═════ TRECHO DO DOCUMENTO ═════

De tal forma que a medida dessas substâncias ou biomarcadores passou a se realizar no sangue através de um teste chamado de PrecivityAD2.

Este teste determina a possibilidade de ser portador de placas amiloides no cérebro o que certamente ajuda no diagnóstico de pacientes que já tem sintomas de declínio cognitivo.

O teste não está indicado para pessoas que não tem nenhum sintoma ou tem idade inferior a 55 anos, isso porque ainda não foi estudado nesse grupo de pessoas.

Recentemente um estudo liderado pelo Dr. Jianping Jin da Capital Medical University de Beijing-China fez um acompanhamento durante 20 anos desses biomarcadores para a doença de Alzheimer.

O estudo publicado em fevereiro deste ano no New England Journal of Medicine acompanhou um grupo de 648 pacientes que desenvolveram Doença de Alzheimer e outro grupo com o mesmo número de pessoas que não desenvolveram a doença.

O acompanhamento foi feito por dosagens das proteínas beta-amiloide42 (BA42) e beta-amiloide40 (BA40), proteína tau181 e neuro filamentos de cadeia leve no líquido cefalorraquidiano, além das avaliações clínicas e exames de imagem cerebral.

Estes exames eram realizados a cada 2 ou 3 anos nos dois grupos.

═════

= INSTRUÇÕES =
• a. Relacione todas as substâncias que, segundo o trecho sobre biomarcadores da doença de Alzheimer, foram dosadas no líquido cefalorraquidiano durante o acompanhamento.
• b. Prossiga a redação do trecho sobre biomarcadores da doença de Alzheimer a partir do ponto em que ele termina, mantendo o mesmo tom.

═════ DADOS FORNECIDOS ═════

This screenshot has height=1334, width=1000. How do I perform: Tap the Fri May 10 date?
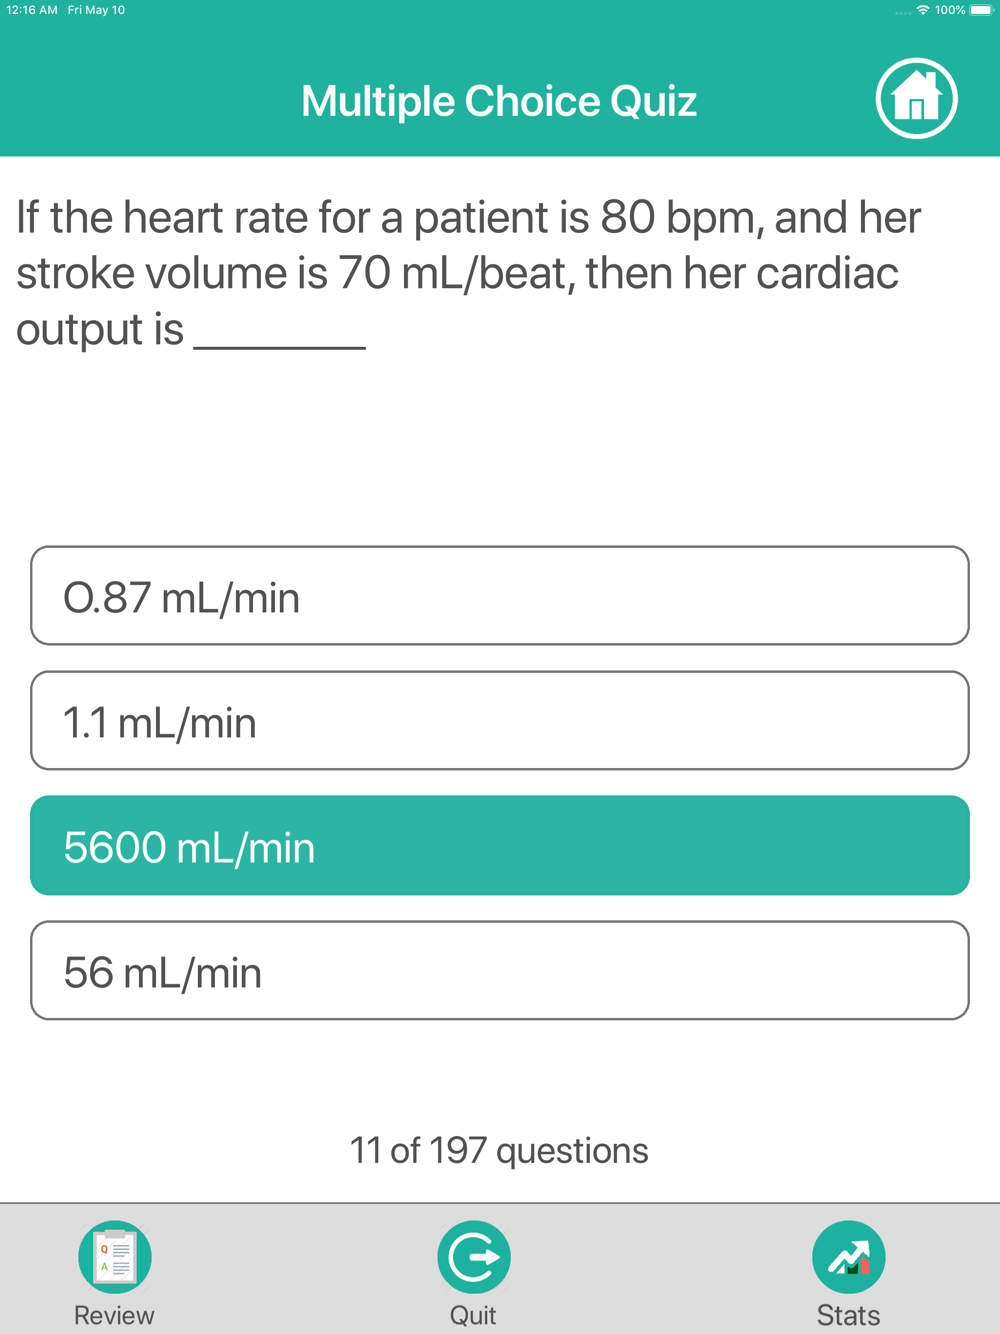(x=96, y=10)
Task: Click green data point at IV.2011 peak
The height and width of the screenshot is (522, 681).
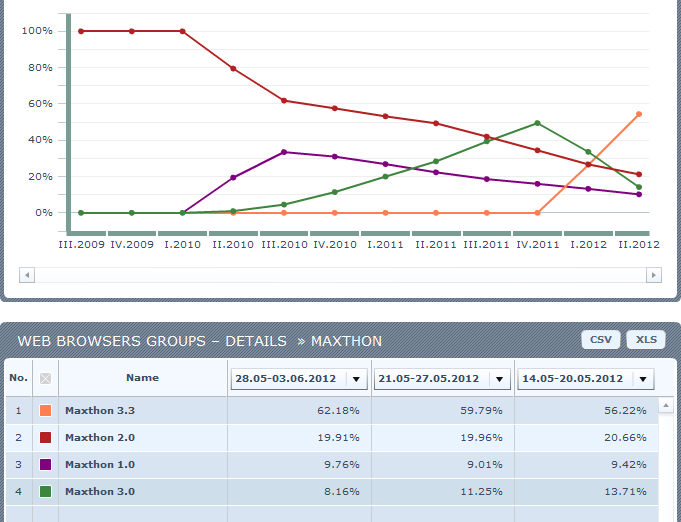Action: coord(537,123)
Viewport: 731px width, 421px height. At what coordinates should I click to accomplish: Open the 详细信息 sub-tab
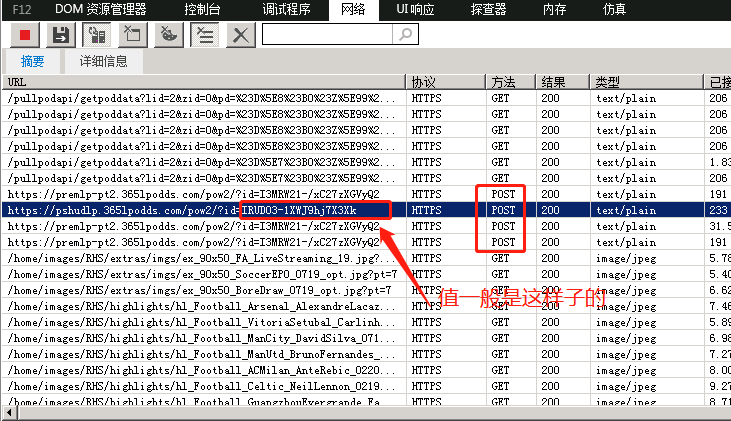pyautogui.click(x=103, y=61)
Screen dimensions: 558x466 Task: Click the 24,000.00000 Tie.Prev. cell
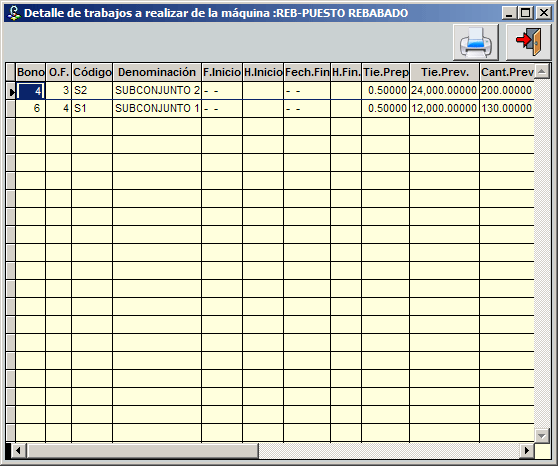(444, 90)
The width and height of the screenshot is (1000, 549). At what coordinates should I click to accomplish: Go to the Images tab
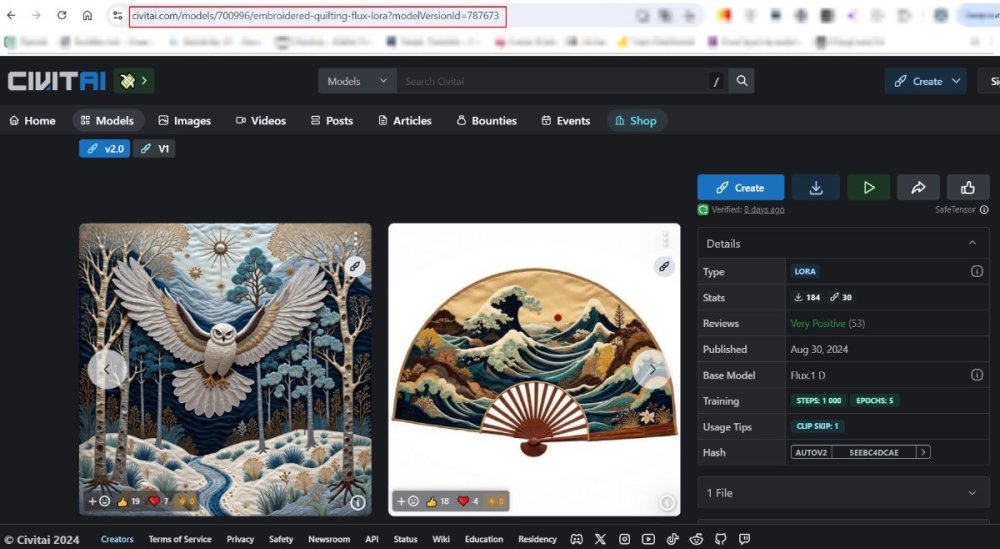184,121
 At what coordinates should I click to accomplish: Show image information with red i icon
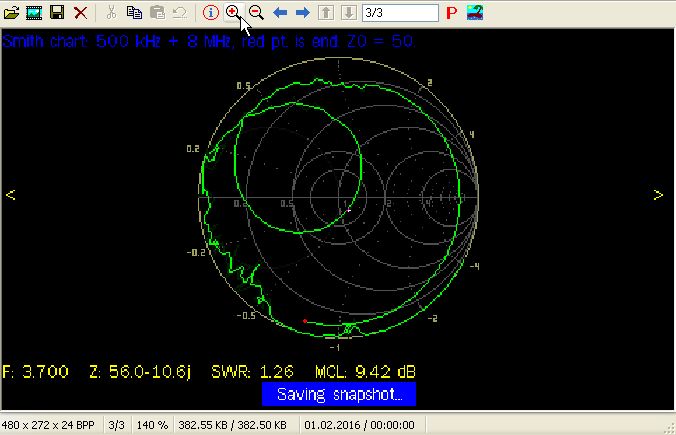pyautogui.click(x=210, y=13)
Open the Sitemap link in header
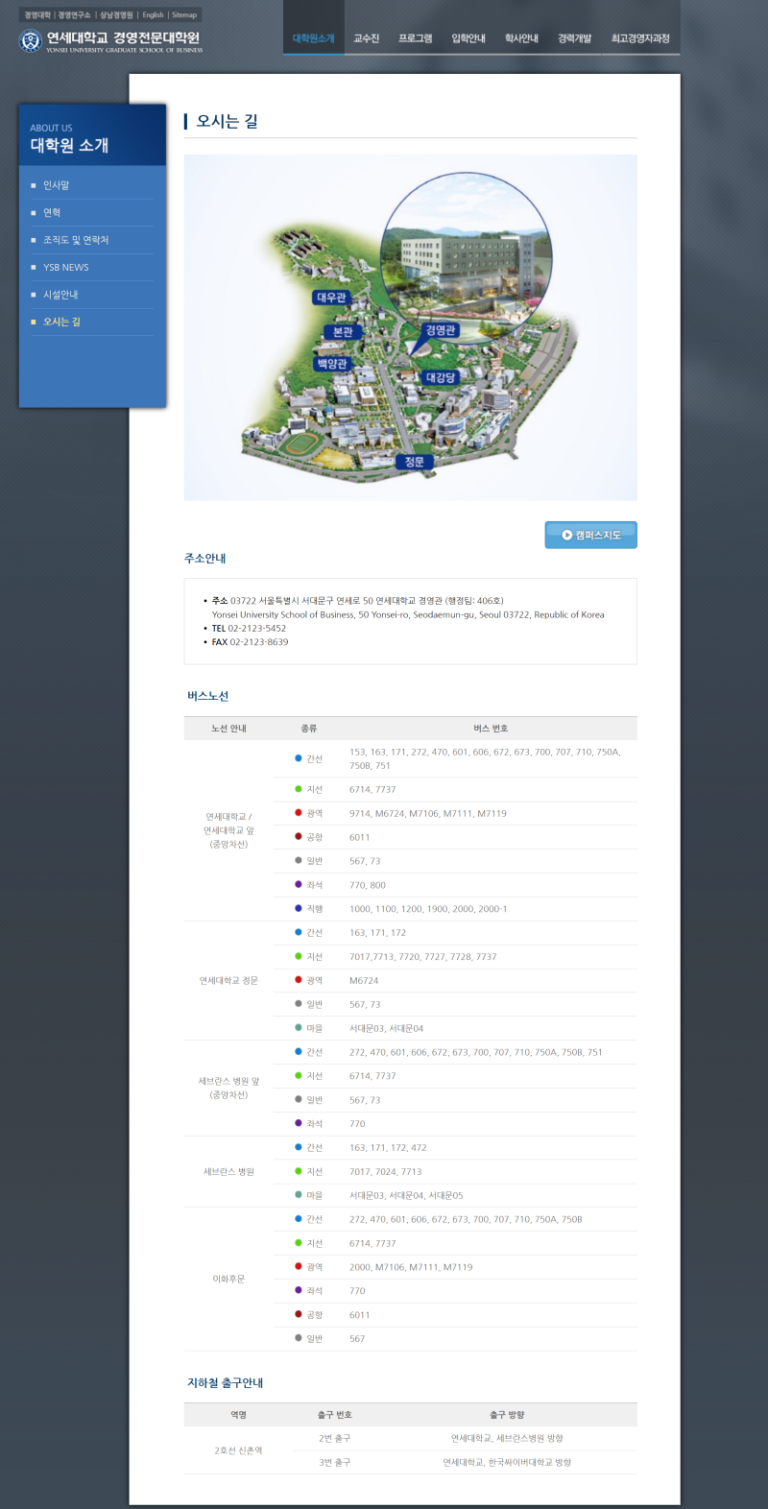768x1509 pixels. (x=184, y=15)
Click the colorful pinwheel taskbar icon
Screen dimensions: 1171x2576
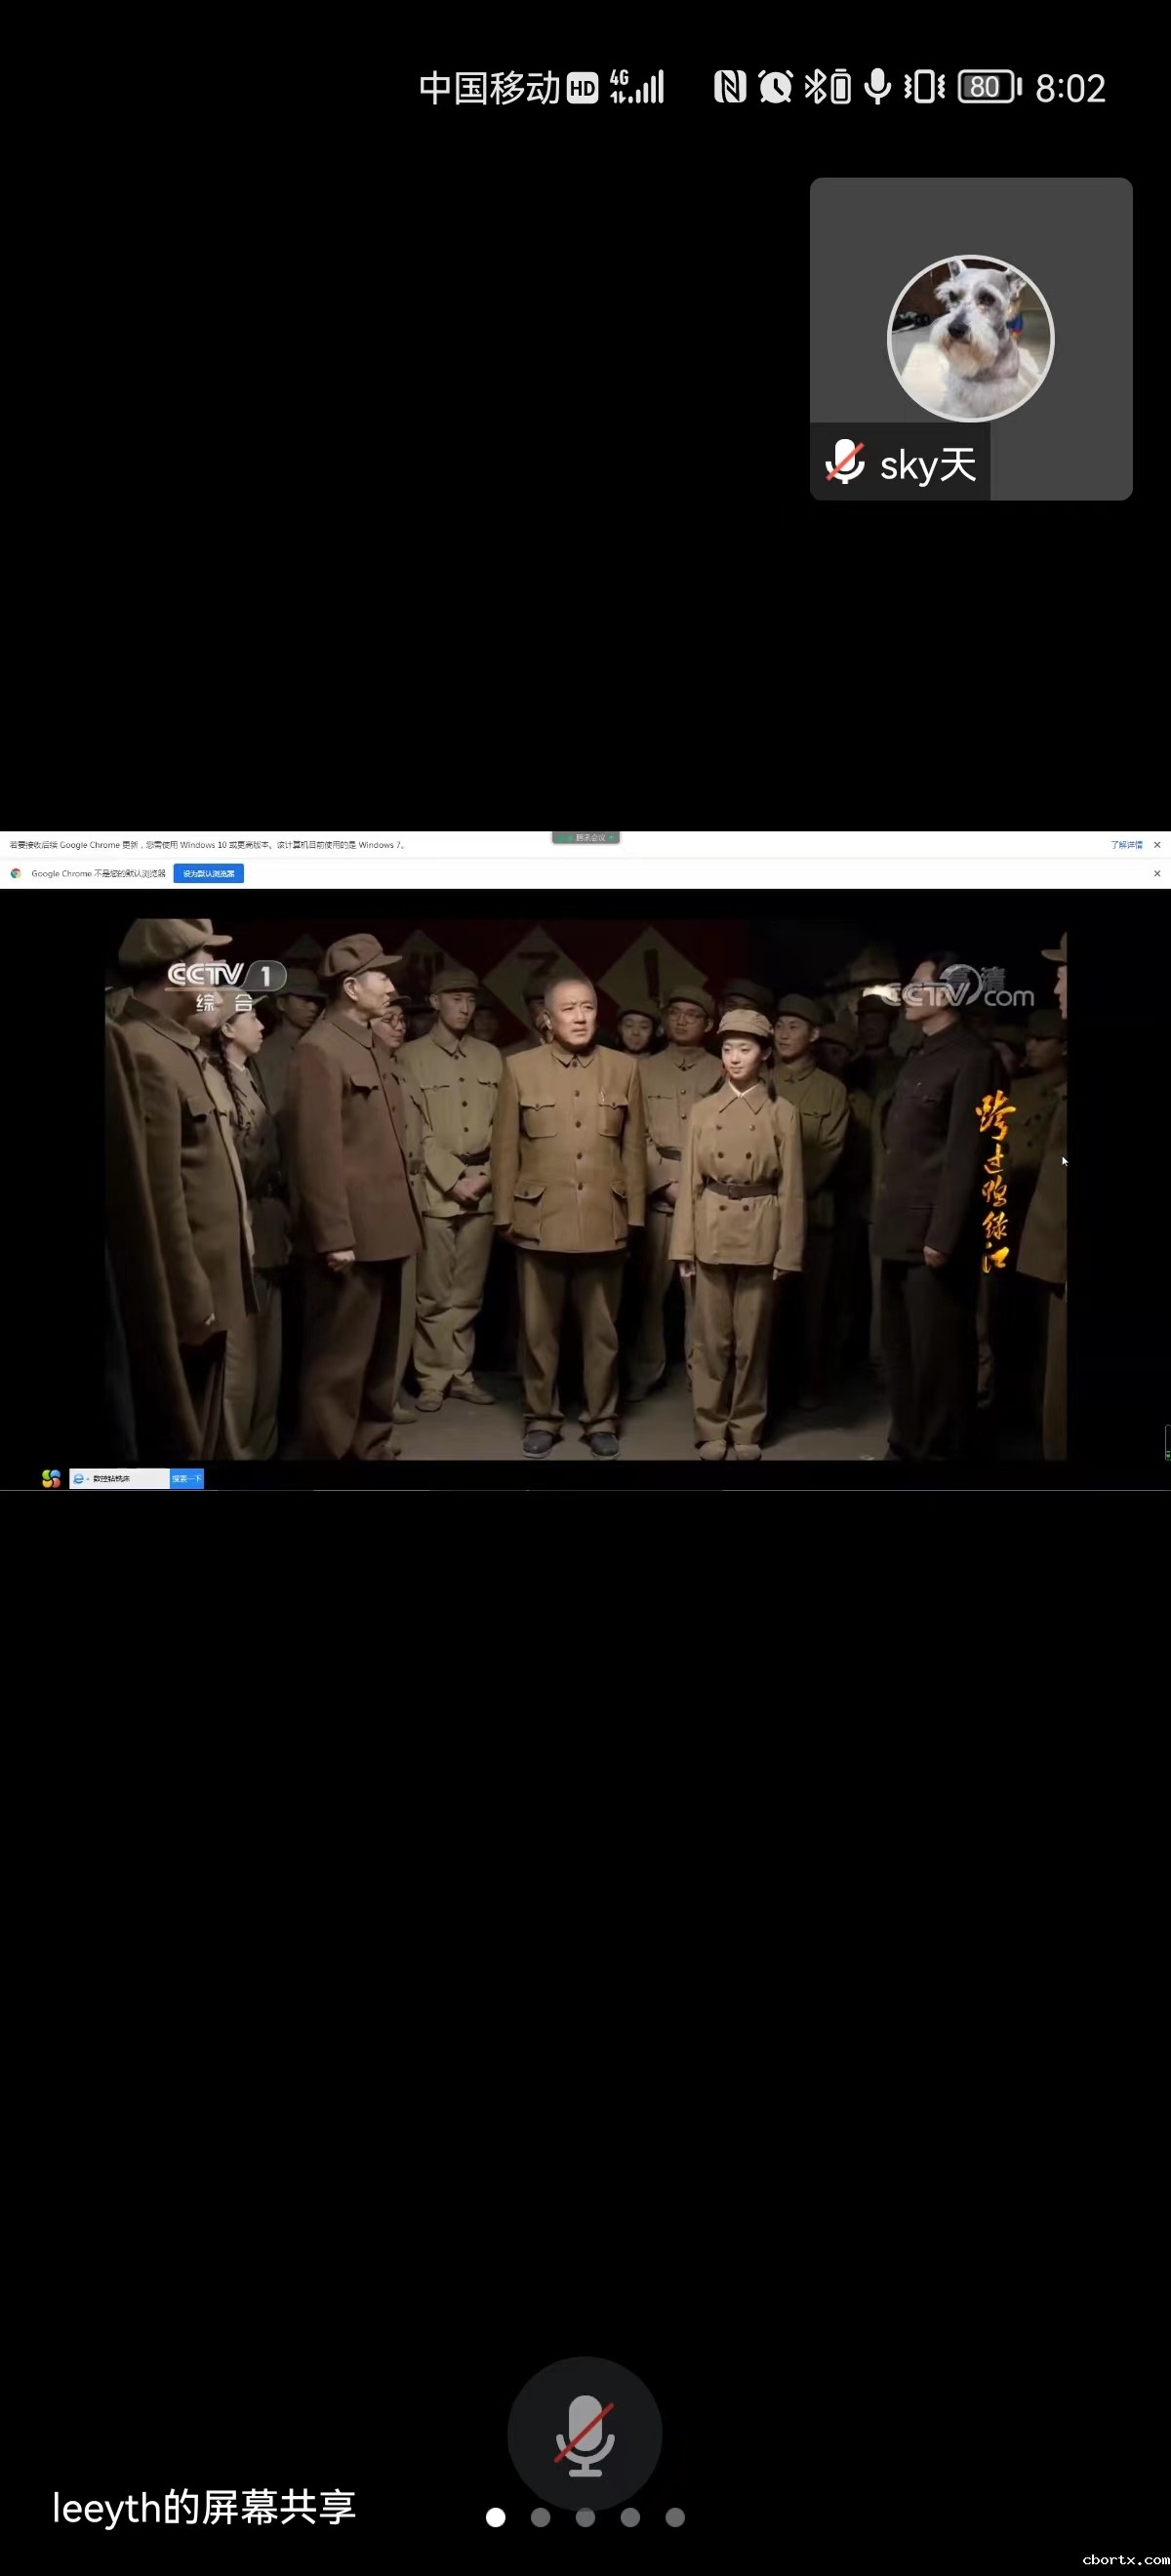(51, 1478)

═════

= RESPOSTAS POR TAREFA =
• a.
- beta-amiloide42 (BA42)
- beta-amiloide40 (BA40)
- proteína tau181
- neurofilamentos de cadeia leve

• b.
Eles descobriram que os níveis de proteína BA42 começaram a aumentar no grupo que desenvolveu Alzheimer 18 anos antes que o grupo que se manteve sem a doença.

O índice BA42/BA40 começou a divergir entre os dois grupos 14 anos antes do desenvolvimento dos sintomas de Alzheimer.

O nível de proteína tau181 começa a aumentar 11 anos antes do aparecimento dos sintomas cognitivos e o aumento da proteína dos filamentos de cadeia leve 9 anos antes.

Já os testes cognitivos começaram a ter diferenças entre os dois grupos 6 anos antes da confirmação diagnóstica.

Isso significa que no futuro a padronização desses biomarcadores podem ser de utilidade para o diagnóstico antecipado ou precoce da Doença de Alzheimer, principalmente se há a confirmação que essas alterações no líquido cefalorraquidiano se repetem também no sangue.

Sabemos também que existe uma predisposição genética no desenvolvimento da DA sendo que o gene da Apolipoproteína 4 (Apoe4) é o principal gene associado a esta doença, porém muitos portadores deste gene não desenvolvem a doença.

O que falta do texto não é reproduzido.